Dat het verdachte is geweest die [slachtoffer] heeft vastgebonden wordt niet alleen ondersteund door het reeds in 21 mei 2021 door [medeverdachte] verstuurde bericht, maar vindt ook ondersteuning in de verklaring van verdachte zelf dat hij vast wel eens iemand uit de zorginstelling heeft vastgebonden. Verdere ondersteuning vindt de rechtbank in het chatbericht dat medeverdachte [medeverdachte] op 9 december 2020 heeft gestuurd aan een andere collega, waarin zij als reactie op een vastgebonden [slachtoffer] aan die collega vraagt of [slachtoffer] vastzit, of dat hij ‘ [verdachte] niet heeft’. De rechtbank interpreteert dit bericht zo dat het (kennelijk) gebruikelijk is dat [slachtoffer] wordt vastgebonden door verdachte.

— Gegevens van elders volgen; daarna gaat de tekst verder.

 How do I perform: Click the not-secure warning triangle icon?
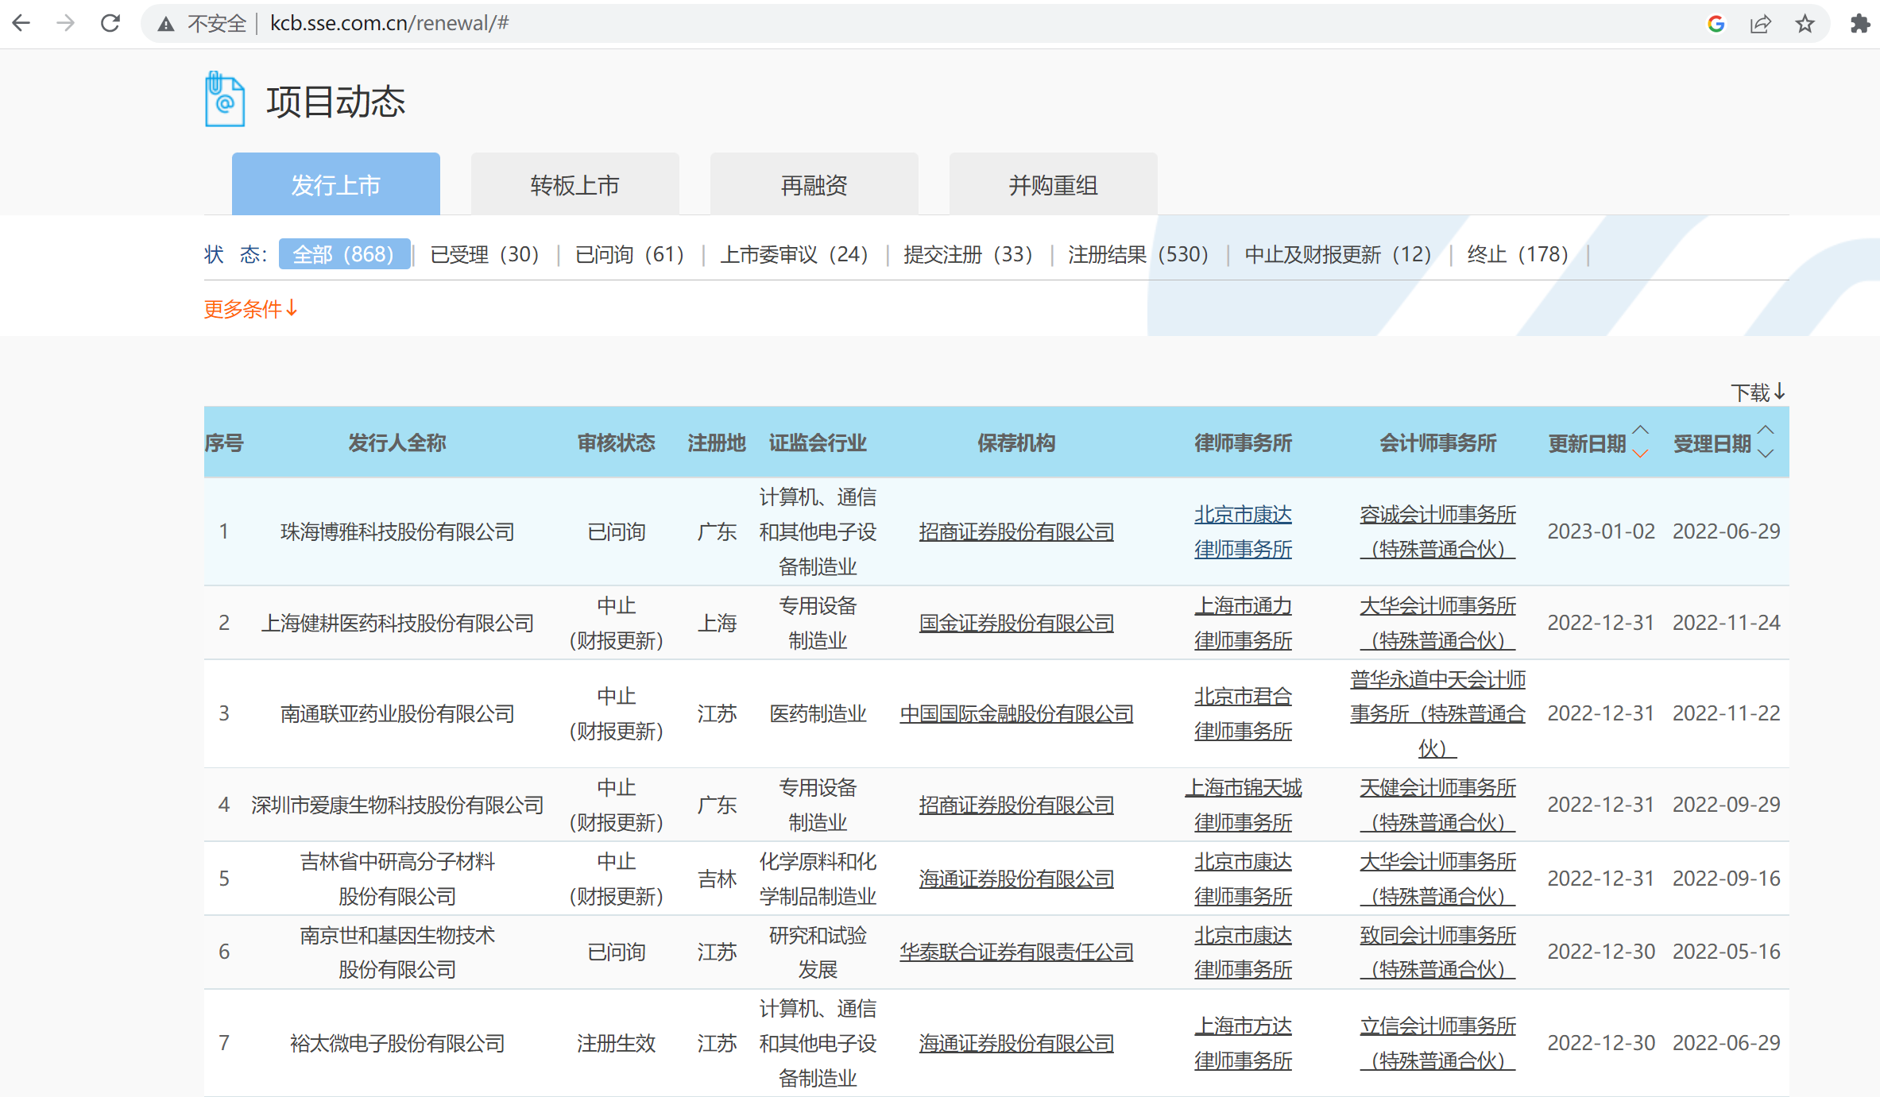[x=166, y=24]
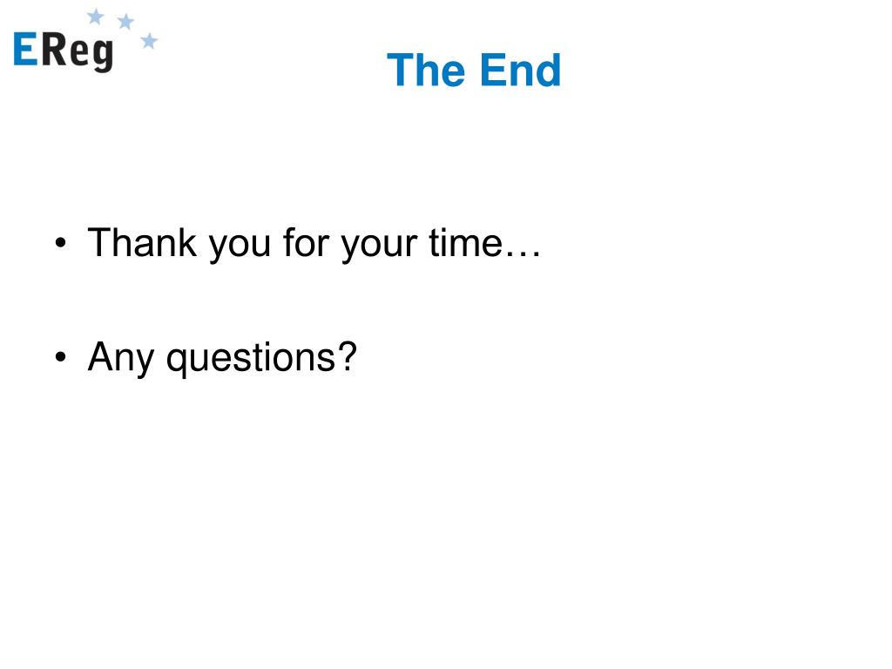Image resolution: width=892 pixels, height=669 pixels.
Task: Click the word 'questions?' in the second bullet
Action: coord(261,358)
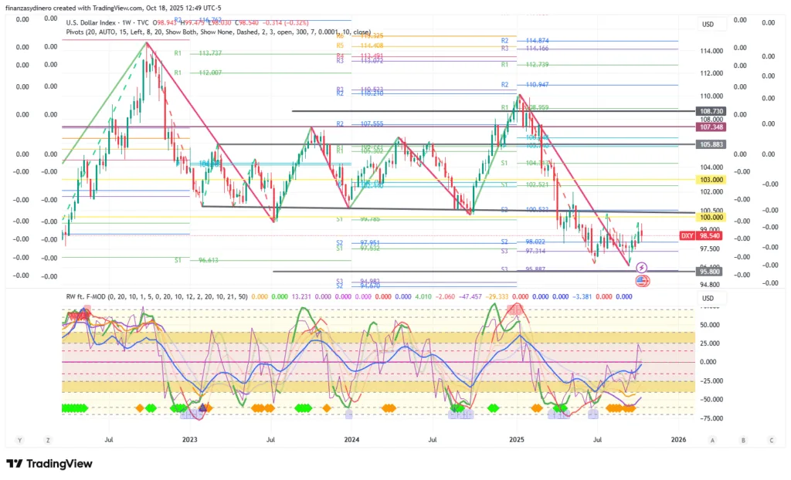Select the Pivots indicator legend
The image size is (791, 480).
(77, 33)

Ook de verklaringen van andere collega’s van verdachte bieden steun aan de verklaring van [medeverdachte] dat verdachte [slachtoffer] heeft vastgebonden aan de reling. Zo verklaarde getuige [getuige] op vragen over de vastgebonden [slachtoffer] uit zichzelf dat verdachte ‘dit soort dingen vaker flikt’, dat zij een paar weekenddiensten met verdachte heeft gewerkt en dat verdachte [slachtoffer] toen weleens heeft vastgebonden aan een stoel.
Op grond van het voorgaande acht de rechtbank wettig en overtuigend bewezen dat verdachte op 4 december 2020 [slachtoffer] heeft vastgebonden aan een reling en dat hij [slachtoffer] , samen met medeverdachte [medeverdachte] , in die situatie heeft gehouden.
De rechtbank is voorts van oordeel dat het hiervoor genoemde handelen wederrechtelijk was. Patiënten binnen een instelling als de instelling waar [slachtoffer] verblijft ( [instelling] ) vallen onder de Wet zorg en dwang. De Wet zorg en dwang regelt de rechten bij onvrijwillige zorg of onvrijwillige opname van mensen met een verstandelijke beperking. Het uitgangspunt is ‘nee, tenzij’: geen gedwongen zorg, behalve als het niet anders kan. In dat geval moeten zorgaanbieders kiezen voor de minst ingrijpende vorm van gedwongen zorg, deze zorgvuldig uitvoeren en beëindigen zodra dit mogelijk is. Er is sprake van onvrijwillige zorg als een cliënt of zijn vertegenwoordiger niet instemt met zorg of wanneer de cliënt zich verzet. Er zijn negen categorieën van onvrijwillige zorg, waaronder beperking van bewegingsvrijheid. Onvrijwillige zorg is in beginsel alleen mogelijk als het zorgplan daarin voorziet. Echter, er zijn situaties denkbaar waarin onvrijwillige zorg moet worden toegepast buiten het zorgplan om. Dit is mogelijk als er nog geen zorgplan is en er een noodsituatie ontstaat of in situaties die redelijkerwijs niet voorzien konden worden bij de vaststelling van het zorgplan. Als de zorgverantwoordelijke zelf geen arts is dan moet hij of zij het besluit vooraf bespreken met een arts die bij de zorg betrokken is. Dit geldt onder meer als de onvrijwillige zorg bestaat uit een beperking van de bewegingsvrijheid.
In het zorgplan van [slachtoffer] staat niets over het vastbinden van [slachtoffer] aan objecten als geoorloofde of geëigende veiligheidsmaatregel. Het is verder niet gebleken dat op 4 december 2020 sprake is geweest van een situatie die redelijkerwijs niet voorzien kon worden bij de vaststelling van het zorgplan. Het vastbinden en vastgebonden laten van [slachtoffer] op 4 december 2020 was, gelet op het voorgaande, dan ook een wederrechtelijke vorm van vrijheidsberoving.